**What the task requires:** Reproduce the passage of the forum thread on storing lumber outside between "Also, I live" and "get some rain.", inclusive.
## BEGIN Text block
# Storing lumber outside - do's and don'ts



## beanu (Jun 28, 2016)

I'm continuing to get my 10×20 shop set up, and finding (quite unsurprisingly) that floor space is at a premium. What I'm considering doing is rigging up my own version of one of these wall-mounted lumber racks on the OUTSIDE WALL of my shop.

My shop is a simple gable-roof design, and the eaves of the metal roof and soffit overhang past the "long" sides of the building by about 2 feet measured horizontally. This creates a significant enough pocket of rain protection that I believe it would be more-or-less suitable for long term storage of the majority of my wood stockpile.

The idea is to set up something like this:
https://docs.google.com/drawings/d/1b56xasXYzQI9tbO5Gf4ZoVsm25Q_5YOqk2HeHVqUTP0/edit?usp=sharing

And it's also probably worth saying that the majority of my stockpile (at this point) is already fairly weathered, as I tend to scavenge from craigslist and acquire stocks of large offcuts, etc. I *do* have a few pieces of lumber that are nicer, or kiln-dried, and I have a small wall rack located inside my shop to store those. But the vast majority of my material (dimensional lumber and sheet goods) is not in excellent condition to begin with.

Also, I live in central Texas. It's pretty dry most of the year, though we do have a few wet months where we get decent rainfall. I would think freezing / thawing / snow is not a concern, as we only get below 32* for about one week out of every year. But again, we do get some rain.

*So that's the scene. Here are my questions:*
Am I setting myself up to ruin most of my stock doing this, or do you suppose I'll be fine?
## END Text block
## BEGIN Dataset records
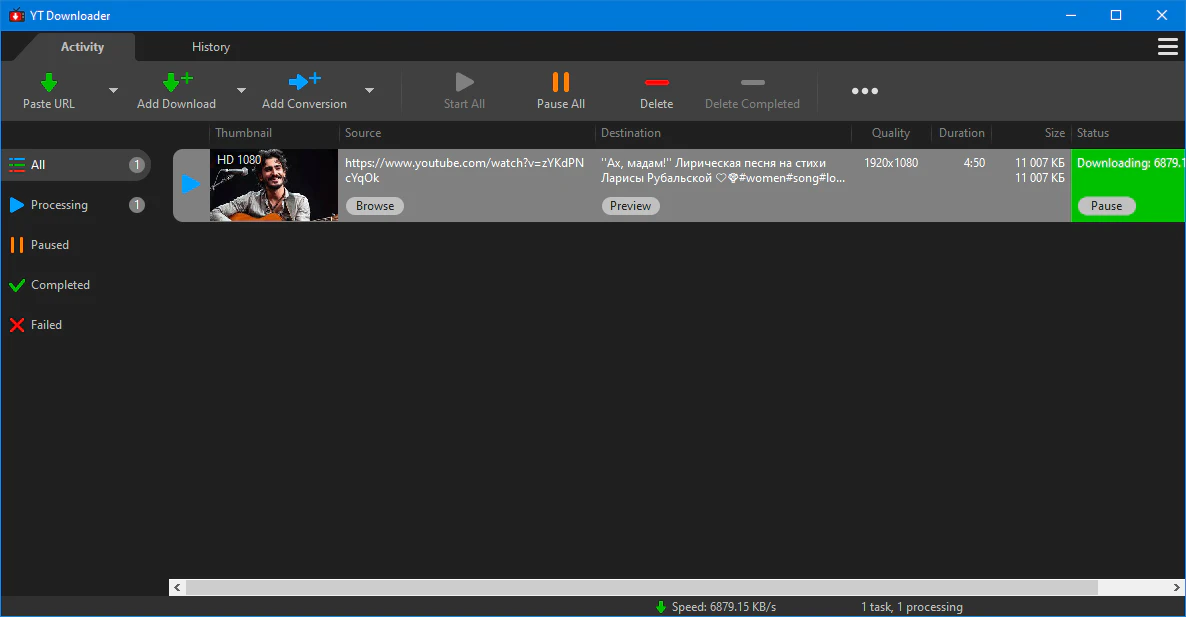Screen dimensions: 1186x617
Task: Select the Activity tab
Action: click(x=82, y=47)
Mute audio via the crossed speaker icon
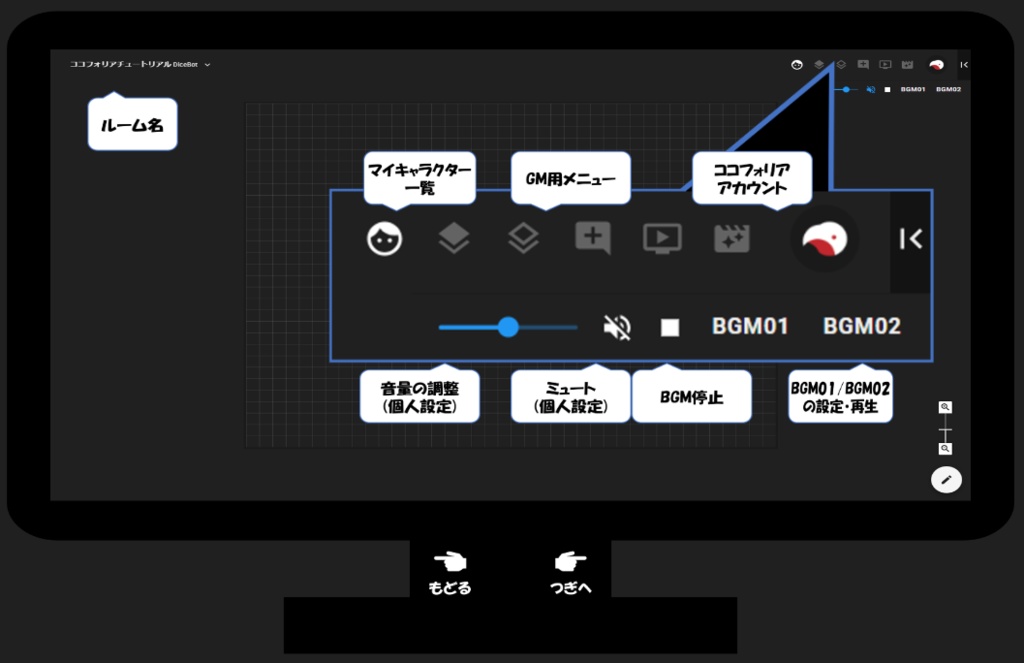Viewport: 1024px width, 663px height. [x=617, y=327]
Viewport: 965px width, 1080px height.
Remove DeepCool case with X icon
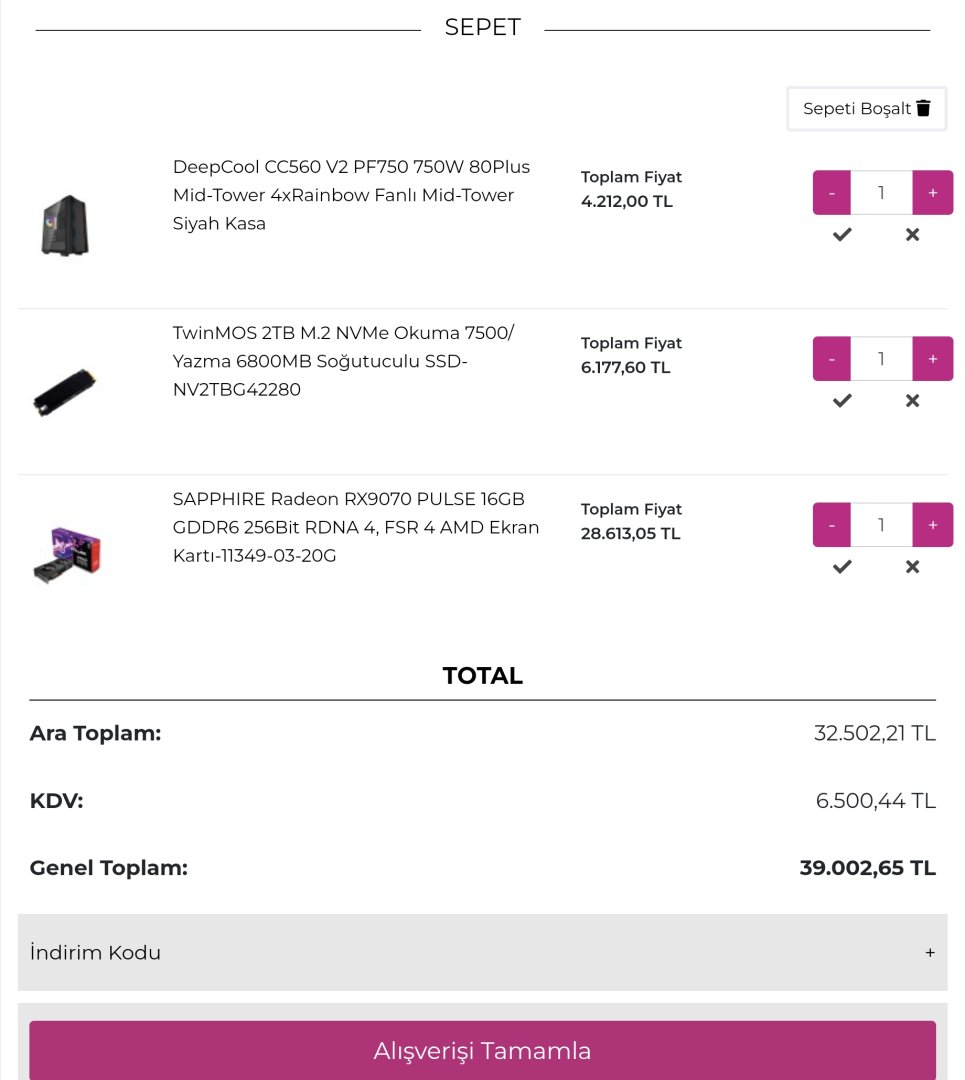pyautogui.click(x=912, y=235)
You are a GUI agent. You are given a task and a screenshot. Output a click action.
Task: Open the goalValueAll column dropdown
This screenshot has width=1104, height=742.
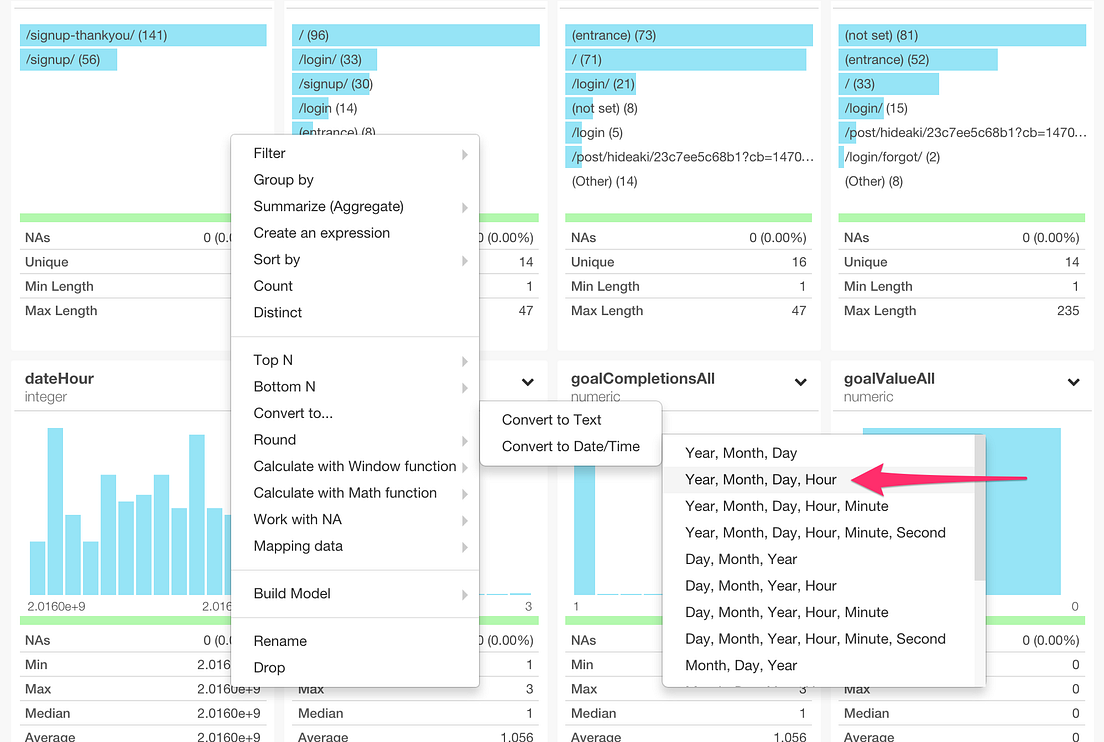[1073, 383]

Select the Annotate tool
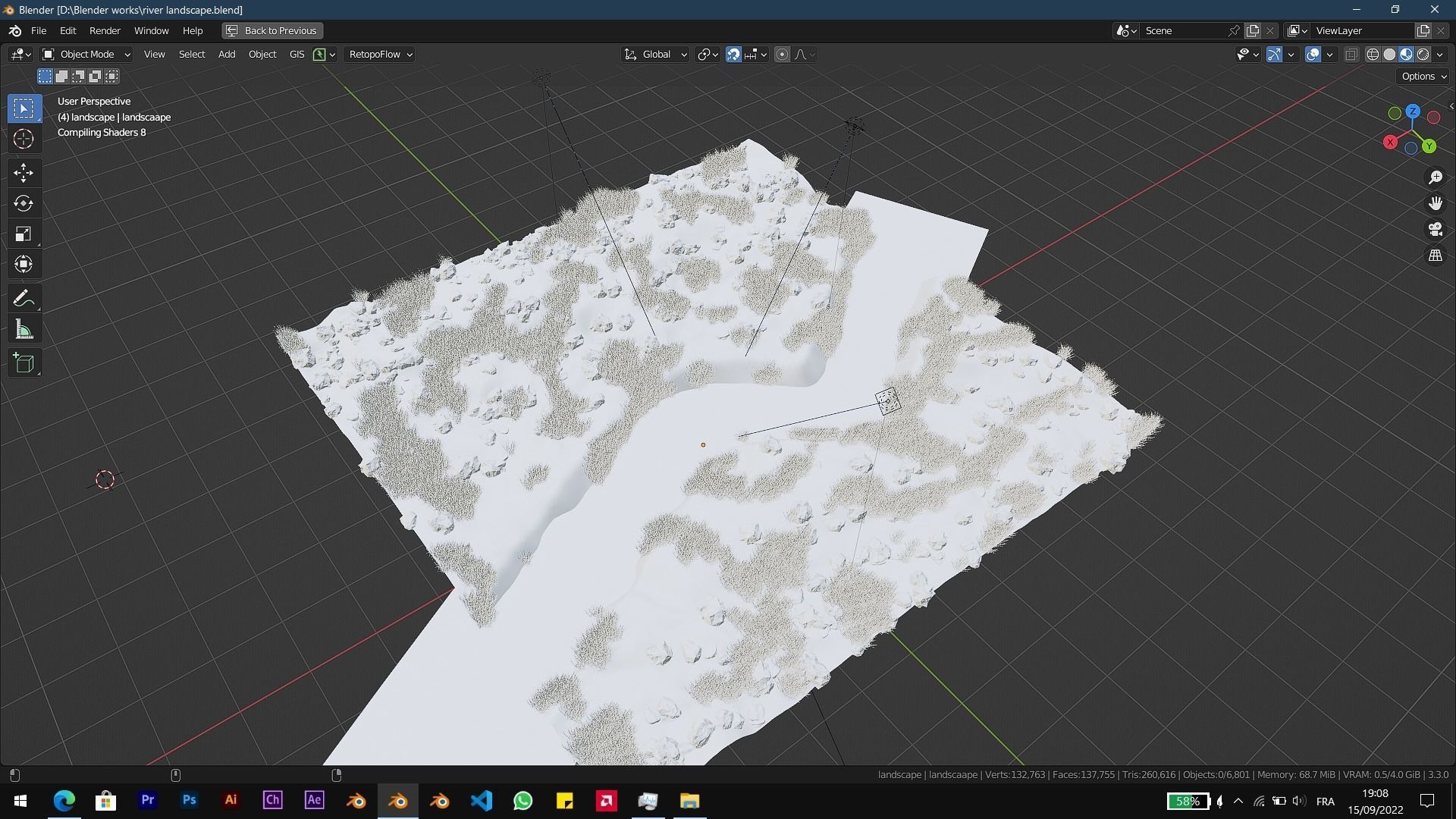(x=24, y=297)
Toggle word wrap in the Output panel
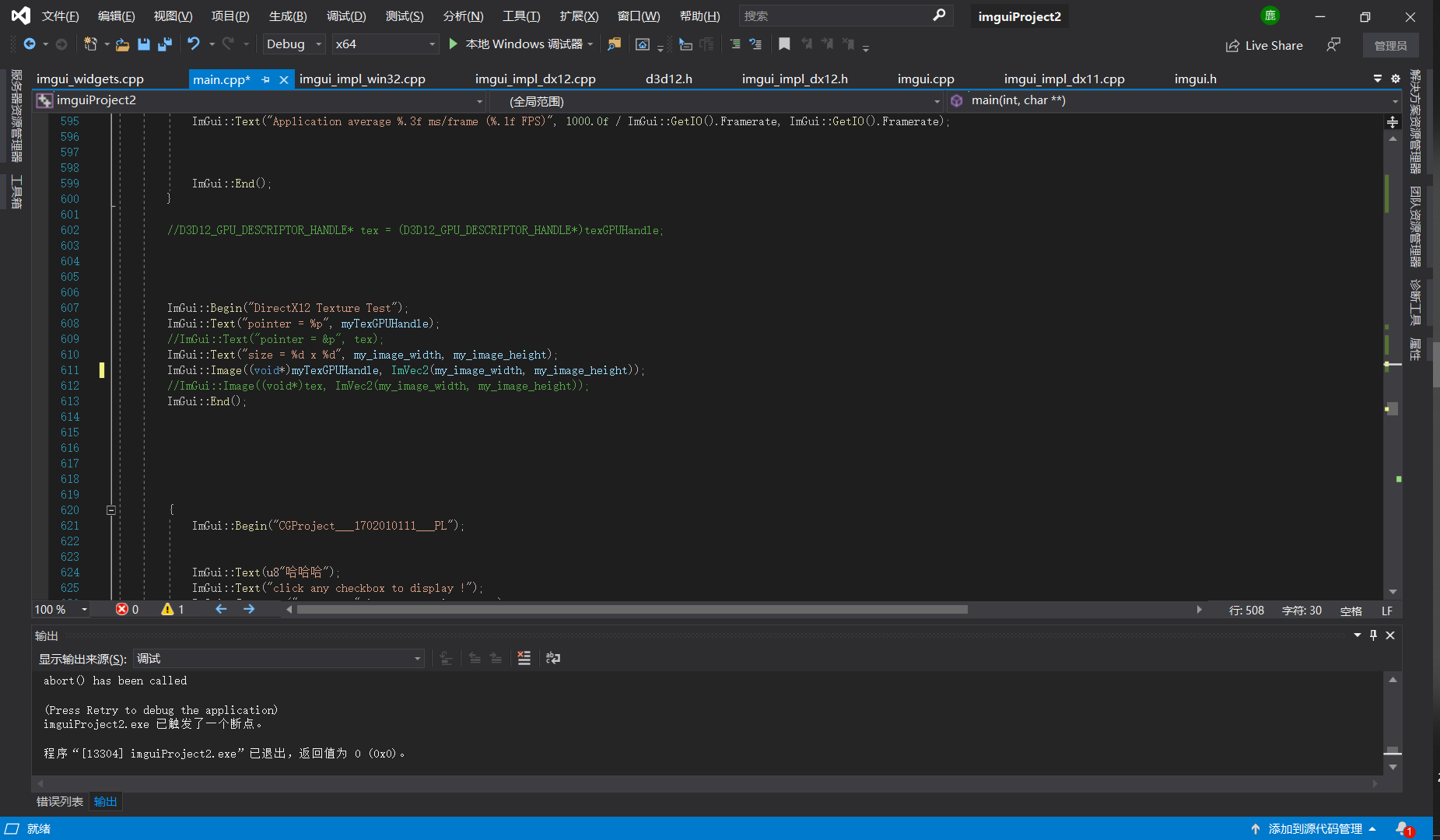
## END Dataset records
**Output for this task:**
Also, I live in central Texas. It's pretty dry most of the year, though we do have a few wet months where we get decent rainfall. I would think freezing / thawing / snow is not a concern, as we only get below 32* for about one week out of every year. But again, we do get some rain.